Call me old-school if you must, but I prefer a coach who can instill fear with a single scowl. Our last championship boss, Charlie Manuel, was a grandfather figure, but even he had a dark side that came out when he felt disrespected. Just ask my colleague at WIP, Howard Eskin.
The bottom line is, I enjoy talking to these coaches because they appear to be truly nice people, but something tells me at least three of them won’t be here when their teams are good again.
And finally …
• Carson Wentz has made a few rookie mistakes this season, and you can add his idiotic decision last week to give shotguns to his offensive linemen as Christmas gifts. Giving guns to teammates who have little or no experience with a firearm is dangerous. If the kid wants to thank his protectors, he should consider buying them a nice dinner the next time.
• Somebody on the Eagles PR staff needs to be fired if the eyewitness accounts of the ejection of Inquirer beat writer Jeff McLane during Sunday’s game are true. A PR official thought it was smart for the team to deny a reporter his right to cover the game — to do his job — over “press-box etiquette”? Seriously? Yeah, somebody definitely needs to get the boot, and it’s not Jeff McLane.
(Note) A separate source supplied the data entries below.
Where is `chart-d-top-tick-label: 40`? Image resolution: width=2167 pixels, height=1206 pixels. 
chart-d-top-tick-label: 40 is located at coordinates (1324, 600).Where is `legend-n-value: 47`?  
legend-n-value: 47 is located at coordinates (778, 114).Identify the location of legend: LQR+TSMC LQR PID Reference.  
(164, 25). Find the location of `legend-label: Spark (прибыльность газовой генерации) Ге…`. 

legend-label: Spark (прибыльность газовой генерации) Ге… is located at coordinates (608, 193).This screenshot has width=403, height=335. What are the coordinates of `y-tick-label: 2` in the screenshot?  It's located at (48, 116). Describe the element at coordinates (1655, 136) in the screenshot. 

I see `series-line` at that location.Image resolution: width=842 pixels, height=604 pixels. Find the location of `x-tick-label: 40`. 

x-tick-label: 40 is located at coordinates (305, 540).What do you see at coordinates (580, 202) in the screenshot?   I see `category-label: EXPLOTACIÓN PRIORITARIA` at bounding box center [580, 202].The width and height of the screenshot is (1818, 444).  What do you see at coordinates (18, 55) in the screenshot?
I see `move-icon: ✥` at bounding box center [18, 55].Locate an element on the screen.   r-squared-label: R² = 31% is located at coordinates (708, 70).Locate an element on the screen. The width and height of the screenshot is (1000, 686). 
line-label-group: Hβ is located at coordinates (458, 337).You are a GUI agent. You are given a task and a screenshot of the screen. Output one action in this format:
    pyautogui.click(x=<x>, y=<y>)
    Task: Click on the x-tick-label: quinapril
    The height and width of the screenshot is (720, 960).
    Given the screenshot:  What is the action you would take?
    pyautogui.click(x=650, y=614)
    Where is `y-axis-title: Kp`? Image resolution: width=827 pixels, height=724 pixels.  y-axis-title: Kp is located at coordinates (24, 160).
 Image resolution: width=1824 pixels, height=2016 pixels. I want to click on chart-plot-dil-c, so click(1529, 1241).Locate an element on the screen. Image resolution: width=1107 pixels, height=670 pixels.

• A final word of thanks is due Matt Rhule, who abandoned Temple before its bowl game last week against an inferior Wake Forest team to pursue his next head-coaching challenge at Baylor. The Owls lost, 34-26, but the players learned an important lesson about loyalty. They learned what opportunistic phonies most football coaches are. And for that reminder alone, we should all be grateful.
• This tradition of sending the Flyers and Sixers on the road every year between Christmas and New Year’s is bad for sports fans and for the teams. At the time of year when most fans have time off, there are no pro sports events in the city. And – for whatever reason – the two teams perform poorly away from the families over the holidays. I know, I know. Disney On Ice is here. Bah, humbug. Find another place for Disney On Ice. It screws the teams and their fans.
• Chip Kelly is unemployed again, after his firing one season into a four-year contract in San Francisco. According to reports, the ex-Eagles coach called up Niners owner Jed York on Saturday night and howled about reports that Kelly would be gone after Sunday’s game. Hmmm. My guess is, Kelly didn’t attend the owner’s Christmas party this year, either.